2. «Тасаки» — японский ювелирный бренд, с 1954 года производящий украшения из жемчуга и бриллиантов. Компания владеет собственной жемчужной фермой и начинала с продажи классических украшений из жемчуга, но благодаря многочисленным совместным проектам, над которыми работала Tasaki, они смогли модернизировать свои изделия и расширить свою аудиторию. В Париже бутик Tasaki находится в отеле «Ритц».
3. Шарль Мийон — в тот период президент регионального совета депутатов от департамента Рона-Альпы (орган местного самоуправления).
4. Аллюзия к Библии, книга Экклезиаста (10, 5-9): «Есть зло, которое видел я под солнцем, это — как бы погрешность, происходящая от властелина: невежество поставляется на большой высоте, а богатые сидят низко.
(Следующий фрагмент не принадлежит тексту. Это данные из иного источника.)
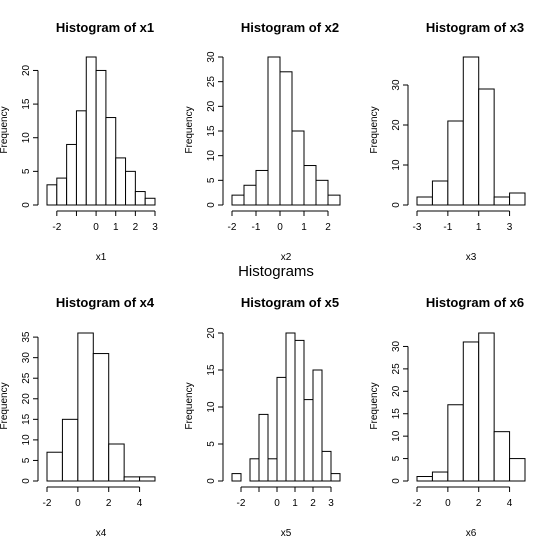 Image resolution: width=553 pixels, height=552 pixels. Describe the element at coordinates (102, 258) in the screenshot. I see `x-axis-label: x1` at that location.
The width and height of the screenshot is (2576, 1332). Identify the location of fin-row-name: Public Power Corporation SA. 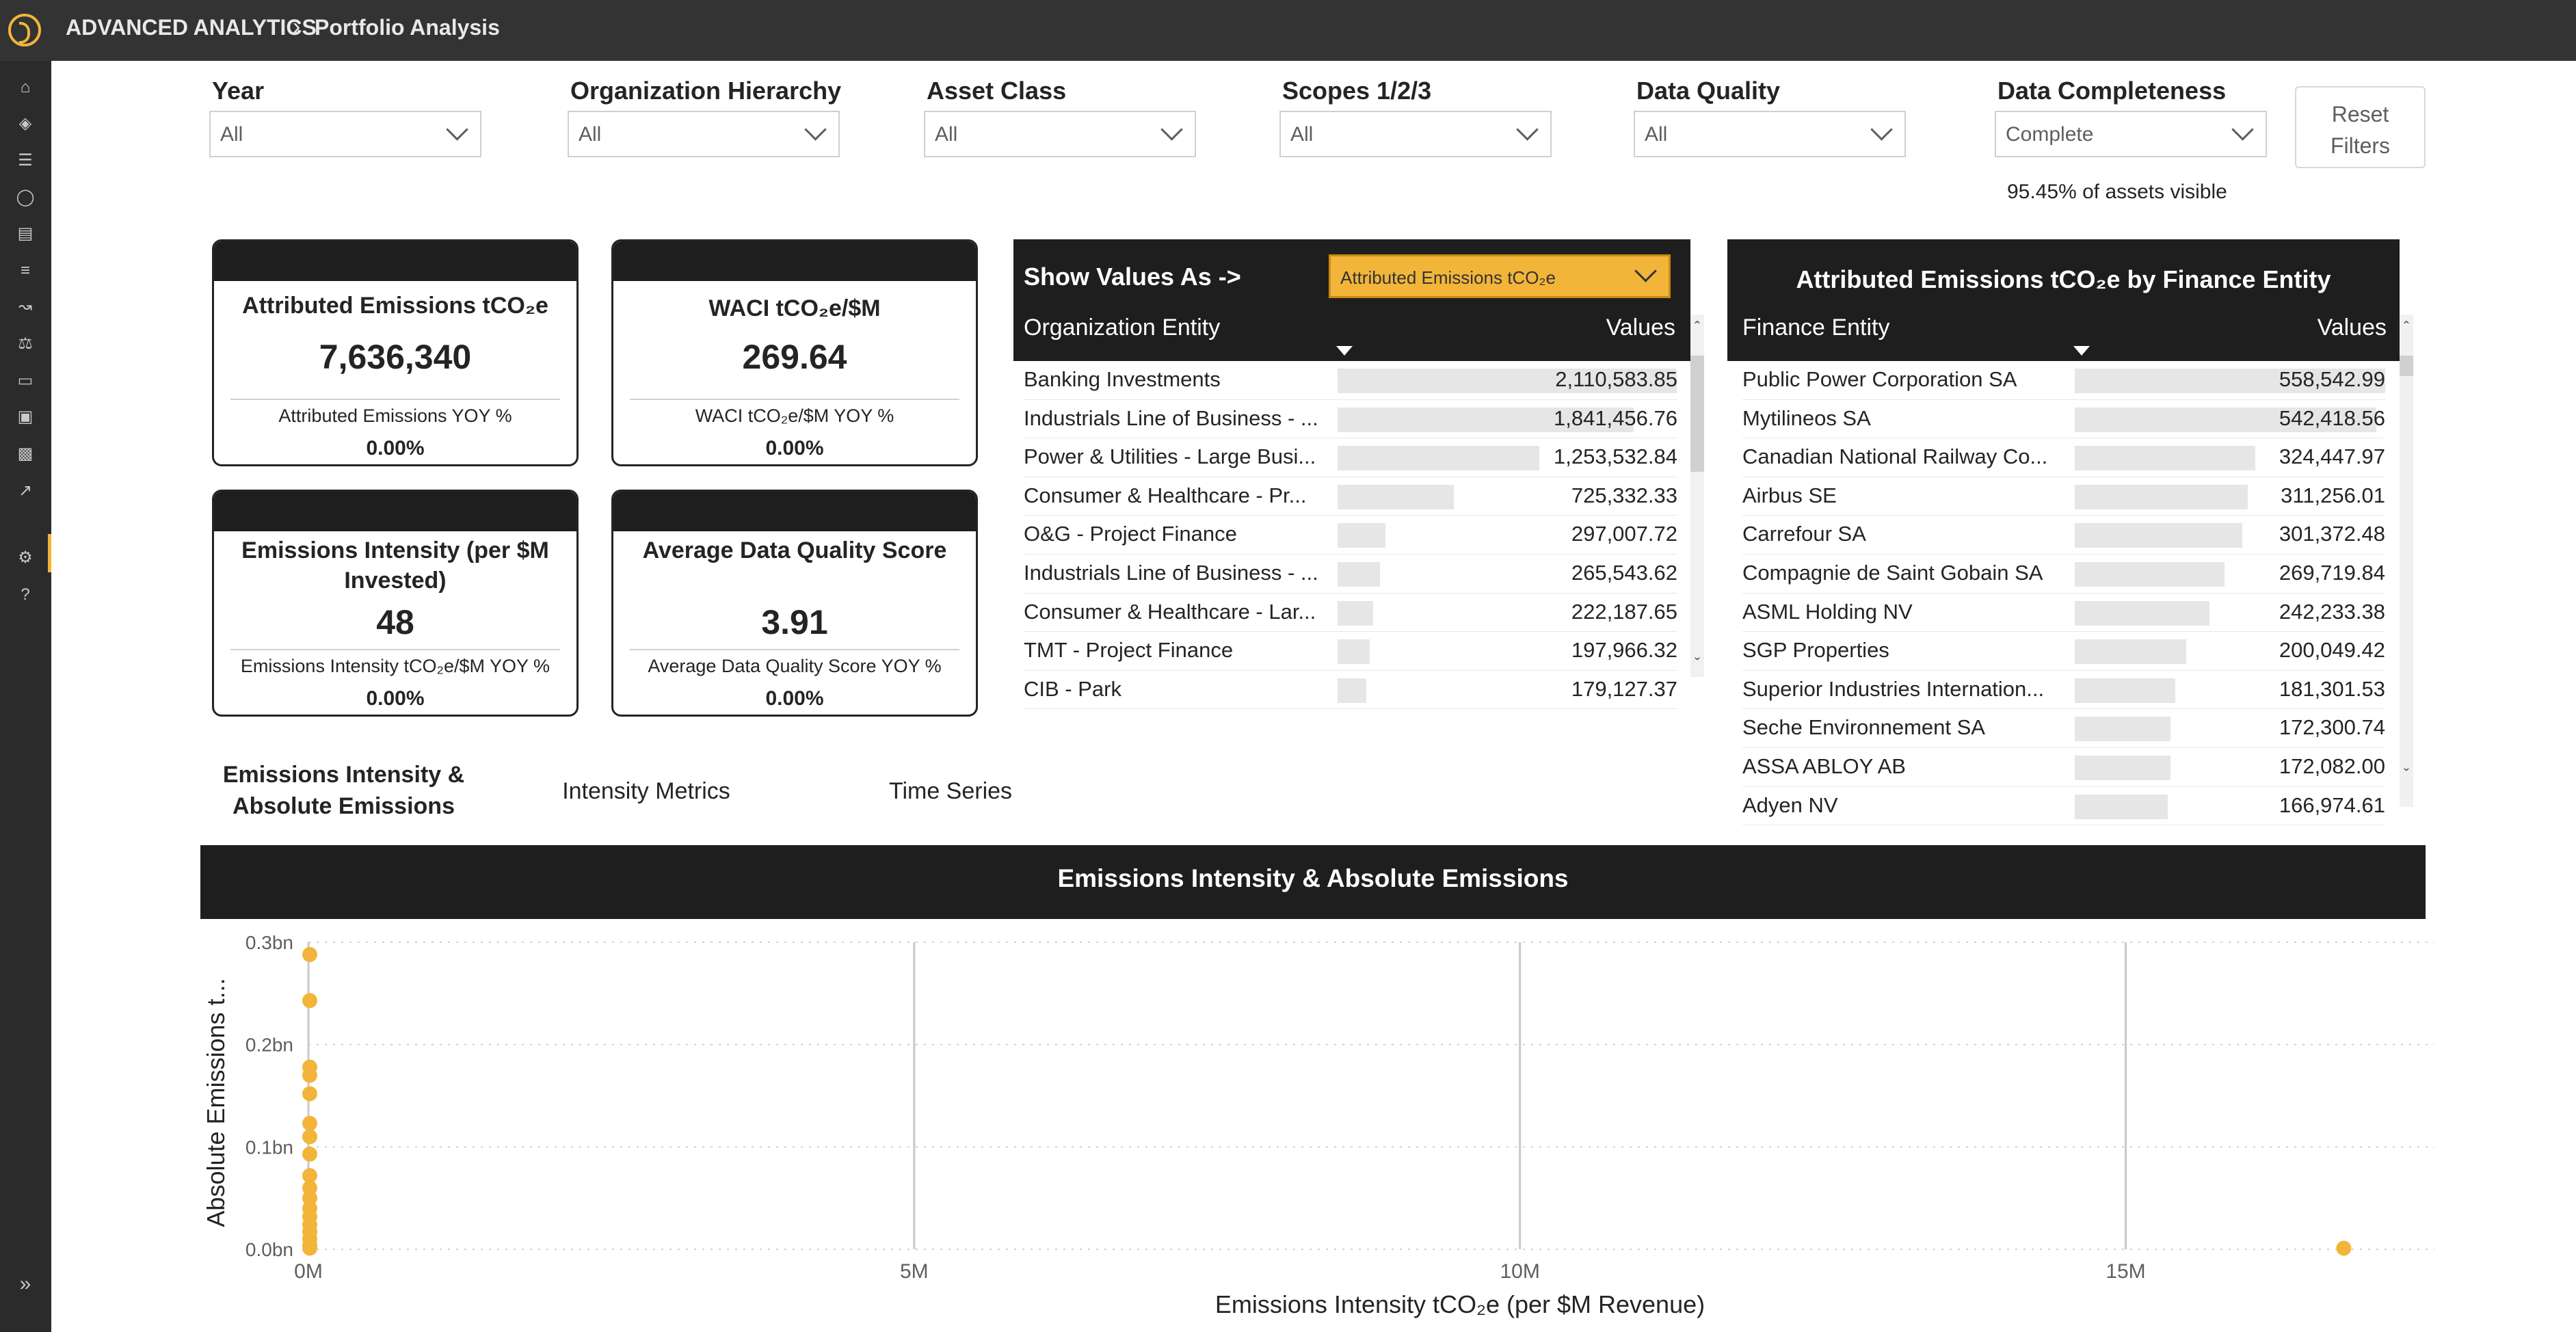
(1879, 379).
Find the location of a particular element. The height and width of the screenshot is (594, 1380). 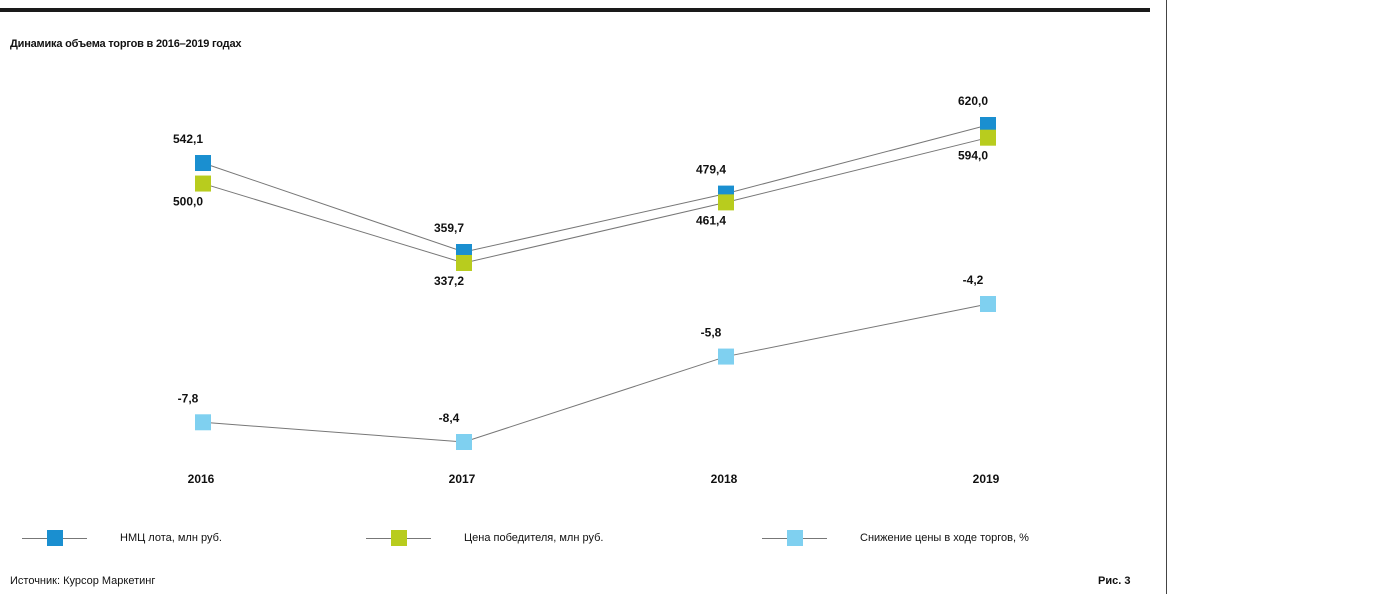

Видел я рабов на конях, а князей ходящих, подобно рабам, пешком. Кто копает яму, тот упадет в нее, и кто разрушает ограду, того ужалит змей. Кто передвигает камни, тот может надсадить себя, и кто колет дрова, тот может подвергнуться опасности от них».
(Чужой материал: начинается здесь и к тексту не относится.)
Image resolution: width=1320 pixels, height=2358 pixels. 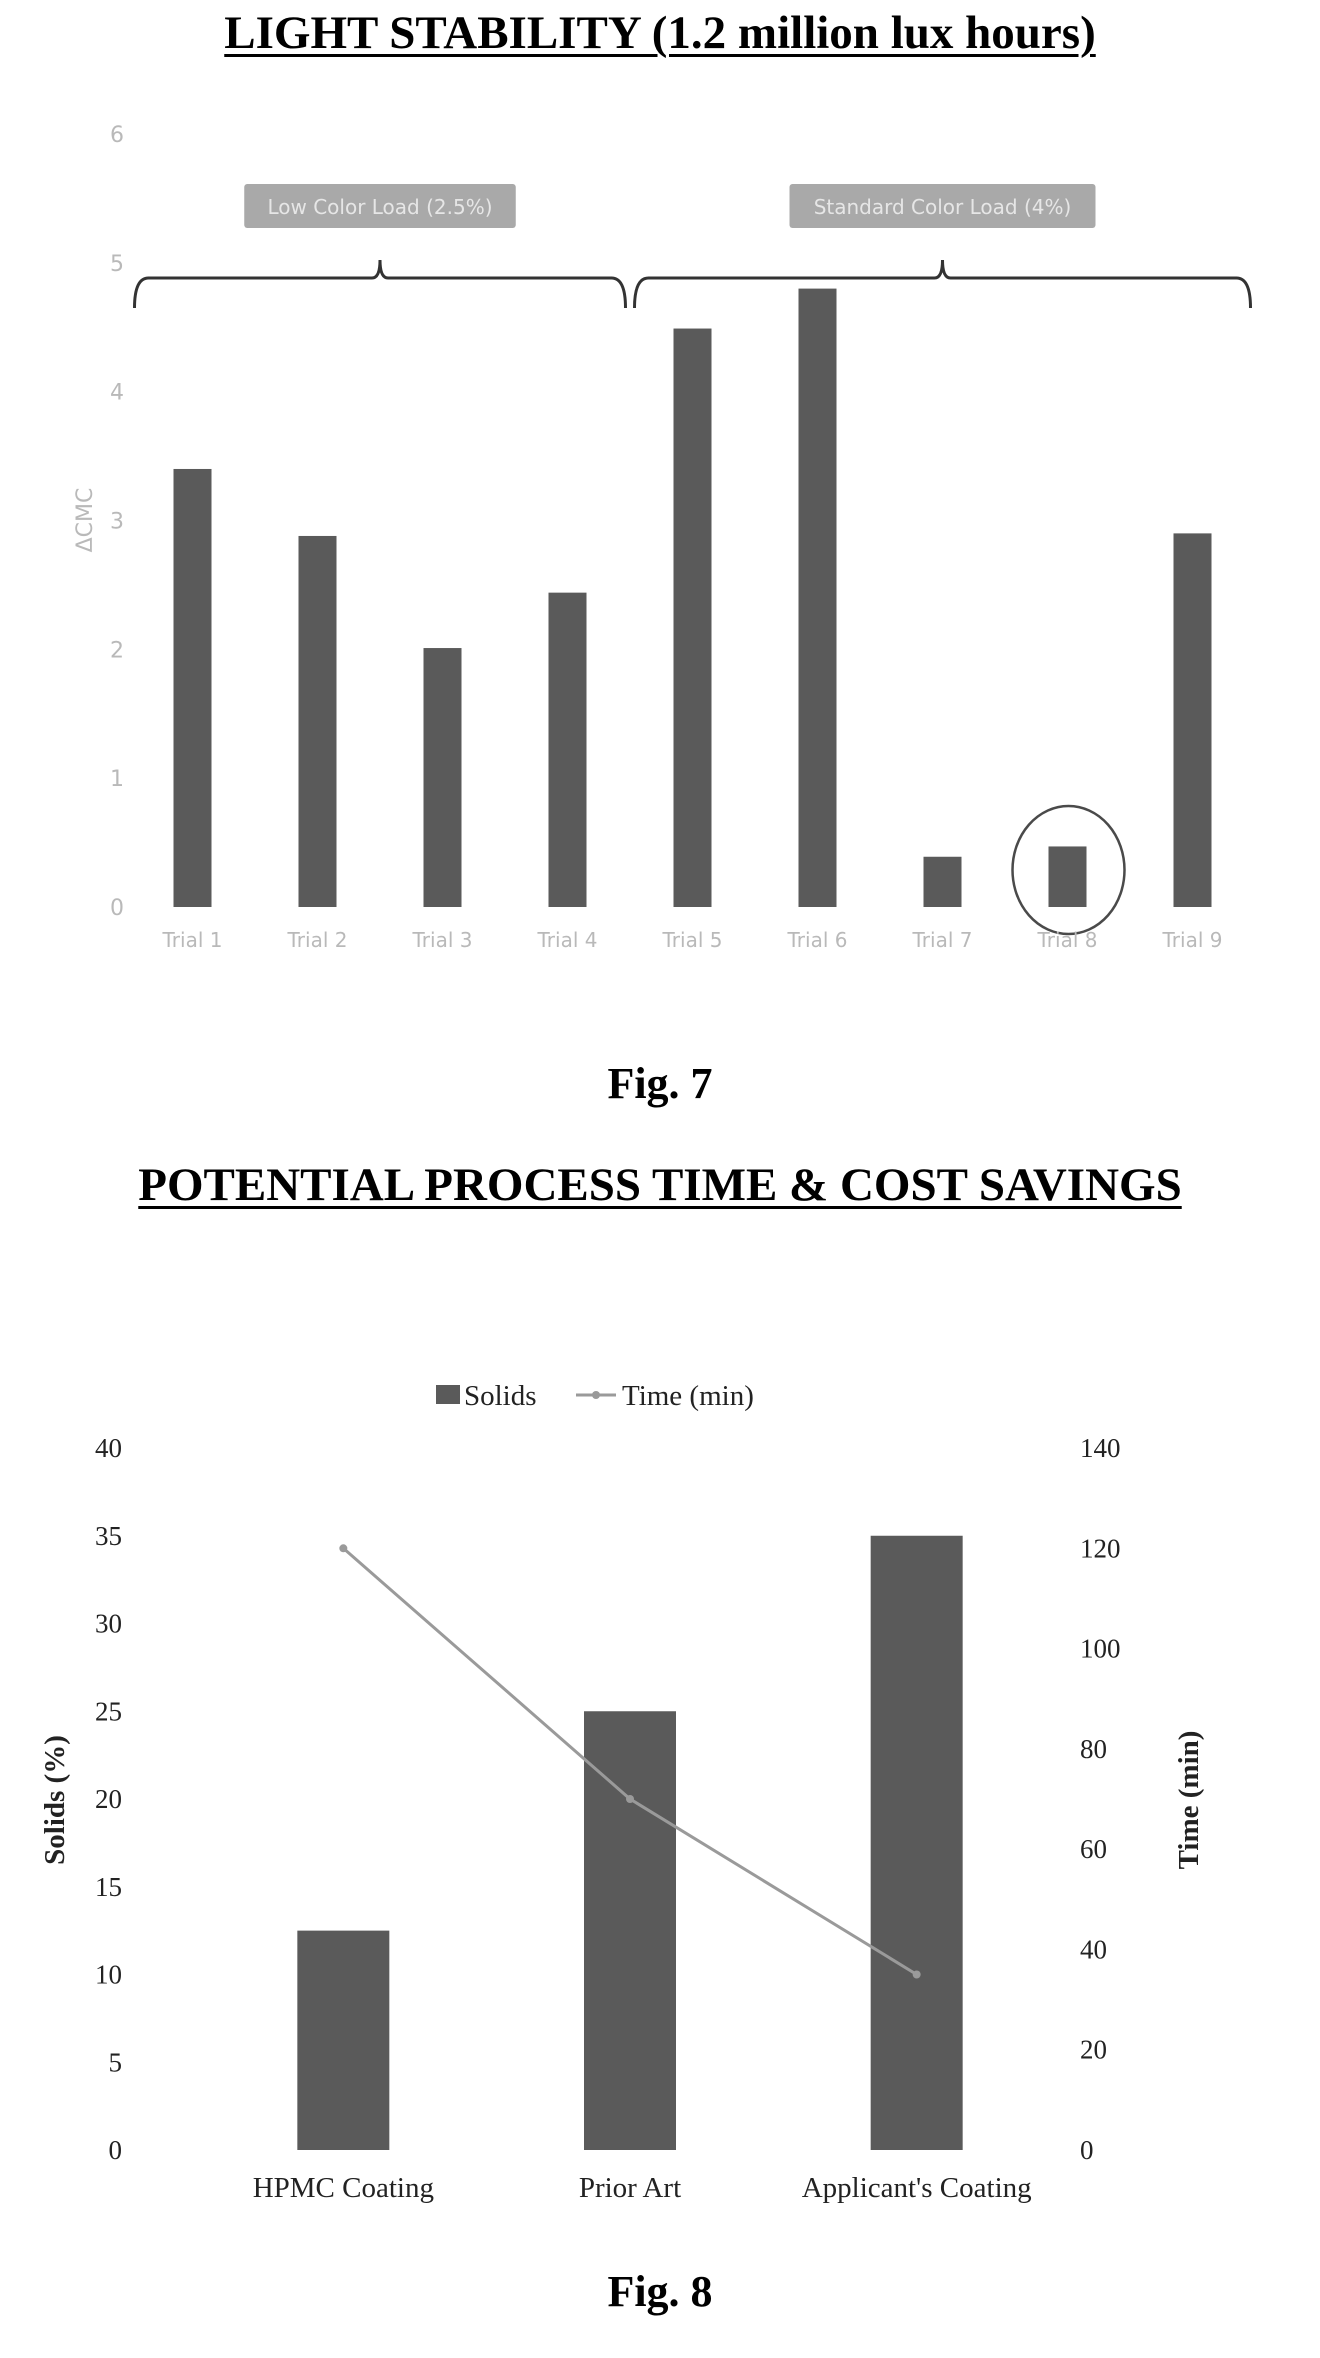 I want to click on fig8-legend-marker-time, so click(x=596, y=1395).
5. Стокгольмский синдром (или травматическая связь) — это состояние, при котором у заложников формируется эмоциональная зависимость и привязанность к похитителям. Несмотря на прямую угрозу убийства или насилия, жертва сочувствует и сопереживает преступнику. Стокгольмский синдром не признан психическим расстройством, наоборот, считается адаптивным механизмом психики, направленным на выживание. На уровне поведения жертва демонстрирует принятие, послушание, выполнение требований, оказание помощи агрессору, что увеличивает вероятность положительной реакции — сокращения насильственных действий, отказа от убийства, согласия на переговоры. Для жертвы повышается вероятность выжить, сохранить здоровье. На психическом уровне синдром реализуется через идентификацию с агрессором, объяснение/оправдание поступков преступника, прощение. Такие механизмы позволяют сохранить целостность Я как системы личности, включающей самоуважение, любовь к себе, силу воли. Термин был впервые введен шведским психиатром Нильсом Бейерутом в 1973 году, по итогам исследования поведения заложников, которых террористы захватили в отделении банка в центре Стокгольма.
6. Ракс шарки — в дословном переводе с арабского «восточный танец», это ни что иное, как знаменитый танец живота, беллиданс.
7. Комбуча — ферментированный чай на основе чайного гриба, тонизирующий напиток, помогающий быстро протрезветь или избавиться от последствий похмелья.